* Cosa serve
Trascrivi per intero il testo sul ransomware, parola per parola e senza modifiche.

* Brano di testo
........

Con la parola ransomware viene indicata una classe di malware che rende inaccessibili i dati dei computer infettati e chiede il pagamento di un riscatto, in inglese ransom, per ripristinarli. Tecnicamente sono trojan horse crittografici e hanno come unico scopo l’estorsione di denaro, attraverso un “sequestro di file”, attraverso la cifratura che, in pratica, li rende inutilizzabili.
Al posto del classico sfondo vedremo comparire un avviso che sembra provenire dalla polizia o da un’altra organizzazione di sicurezza e propone un’offerta. In cambio di una password in grado di sbloccare tutti i contenuti, intima di versare una somma di denaro abbastanza elevata (in genere erano sotto i 1.000 dollari fino a qualche anno fa, ma negli ultimi anni sono saliti anche fino a milioni di dollari): in genere il riscatto viene richiesto in criptovaluta (Bitcoin, ma non solo).
Per questo motivo i ransomware rappresentano un attacco che si rivela pressoché immediatamente, perché l’obiettivo dei cyber criminali è quello di batter cassa. In questo senso si differenzia dai più sofisticati attacchi APT (Advanced Persistent Threat), il cui scopo è quello di persistere nel sistema attaccato il più a lungo possibile.
Gli hacker per portare a termine con successo tale attacco, hanno sempre bisogno di tutti noi. Non sono mica dei maghi. Anche se non lo ammetteremo mai, se siete vittima di un attacco simile e perchè nell’arco del mese precedente alla richiesta di riscatto avete eseguito un azione poco “sana” nell’uso quotidiano del computer.
Cosa si intende per poco sana?

........

* Dati forniti
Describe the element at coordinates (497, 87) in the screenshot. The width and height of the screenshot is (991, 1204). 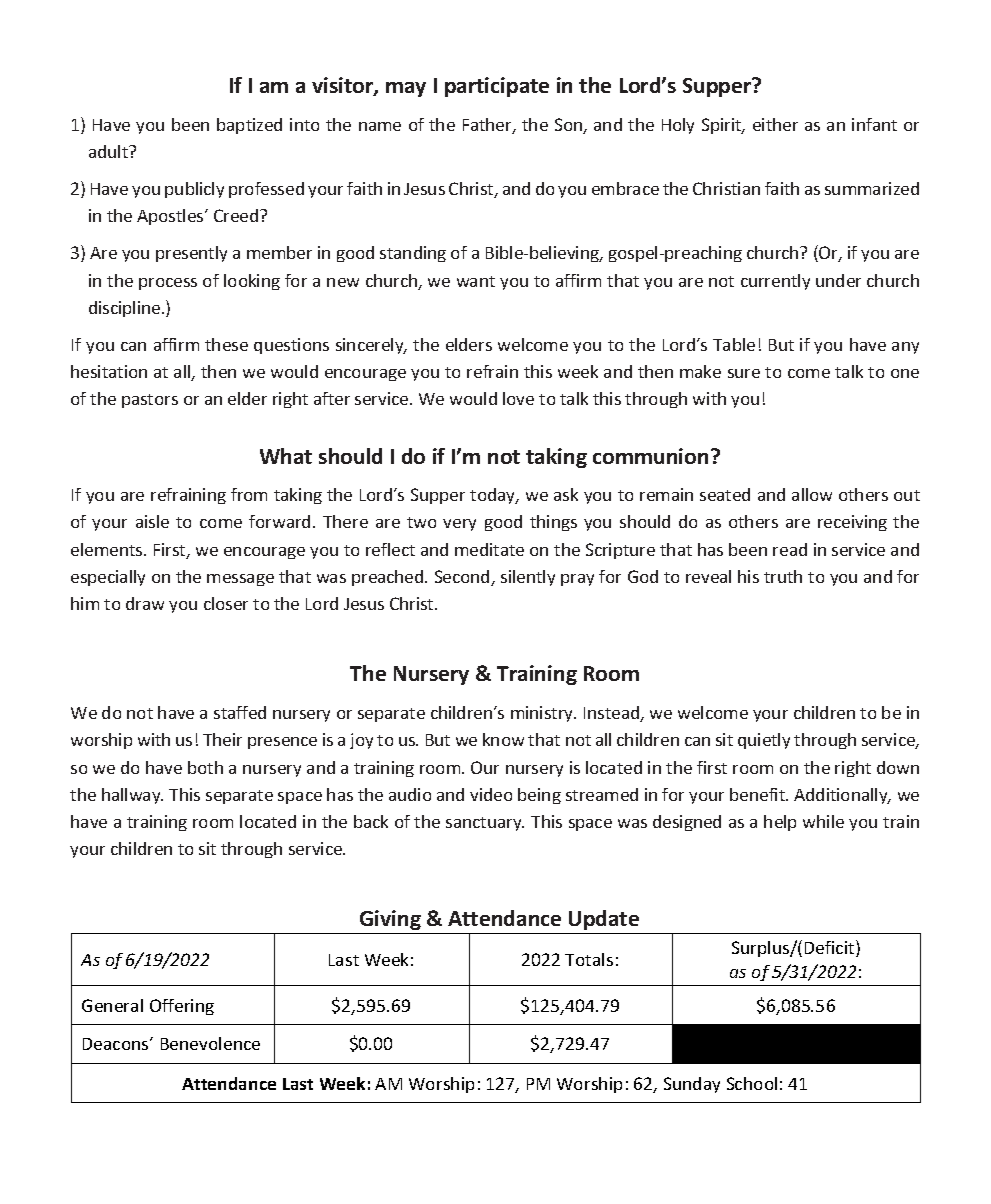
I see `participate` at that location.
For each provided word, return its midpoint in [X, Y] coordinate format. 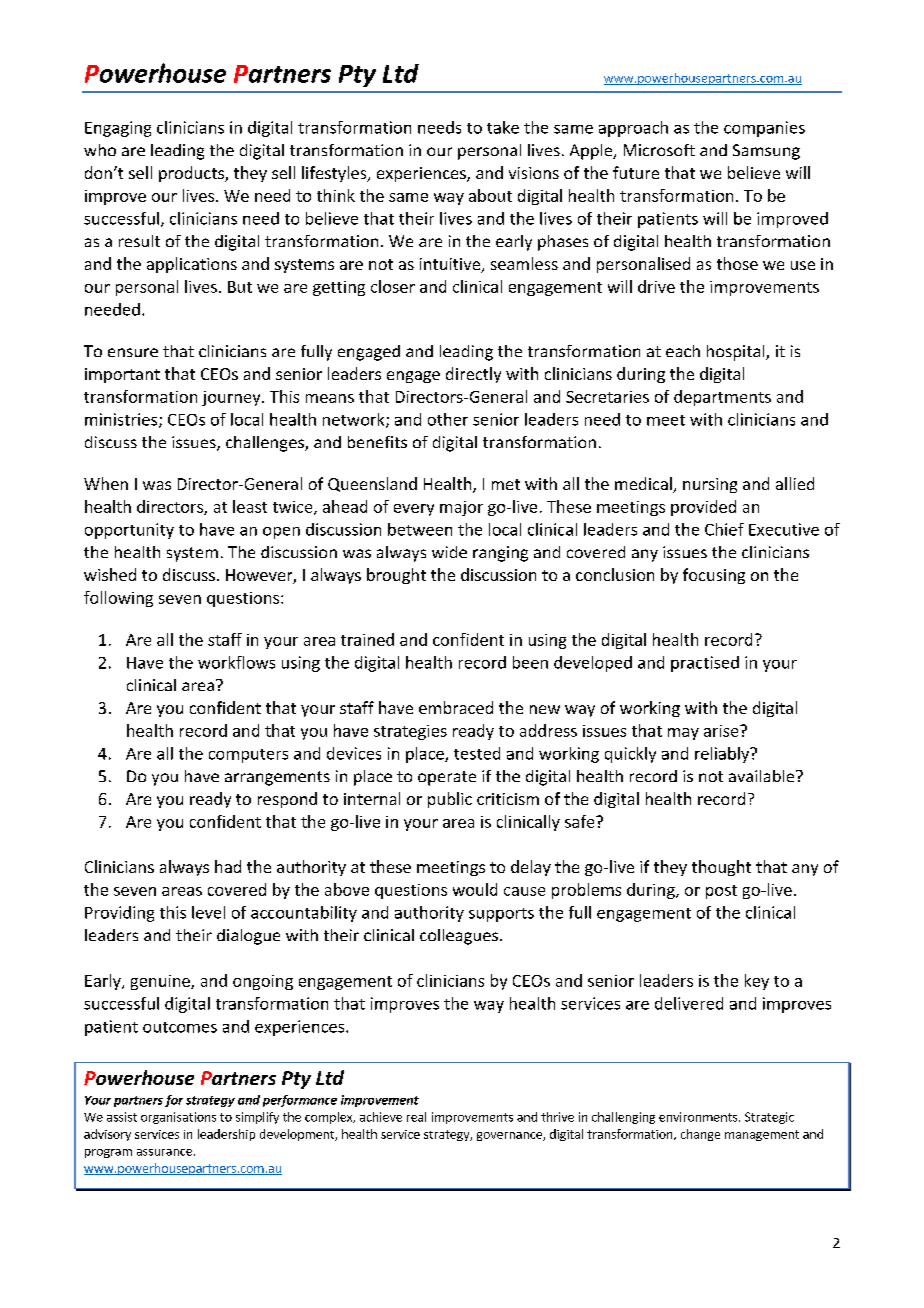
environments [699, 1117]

........

* Risposta seguente
Con la parola ransomware viene indicata una classe di malware che rende inaccessibili i dati dei computer infettati e chiede il pagamento di un riscatto, in inglese ransom, per ripristinarli. Tecnicamente sono trojan horse crittografici e hanno come unico scopo l’estorsione di denaro, attraverso un “sequestro di file”, attraverso la cifratura che, in pratica, li rende inutilizzabili.
Al posto del classico sfondo vedremo comparire un avviso che sembra provenire dalla polizia o da un’altra organizzazione di sicurezza e propone un’offerta. In cambio di una password in grado di sbloccare tutti i contenuti, intima di versare una somma di denaro abbastanza elevata (in genere erano sotto i 1.000 dollari fino a qualche anno fa, ma negli ultimi anni sono saliti anche fino a milioni di dollari): in genere il riscatto viene richiesto in criptovaluta (Bitcoin, ma non solo).
Per questo motivo i ransomware rappresentano un attacco che si rivela pressoché immediatamente, perché l’obiettivo dei cyber criminali è quello di batter cassa. In questo senso si differenzia dai più sofisticati attacchi APT (Advanced Persistent Threat), il cui scopo è quello di persistere nel sistema attaccato il più a lungo possibile.
Gli hacker per portare a termine con successo tale attacco, hanno sempre bisogno di tutti noi. Non sono mica dei maghi. Anche se non lo ammetteremo mai, se siete vittima di un attacco simile e perchè nell’arco del mese precedente alla richiesta di riscatto avete eseguito un azione poco “sana” nell’uso quotidiano del computer.
Cosa si intende per poco sana?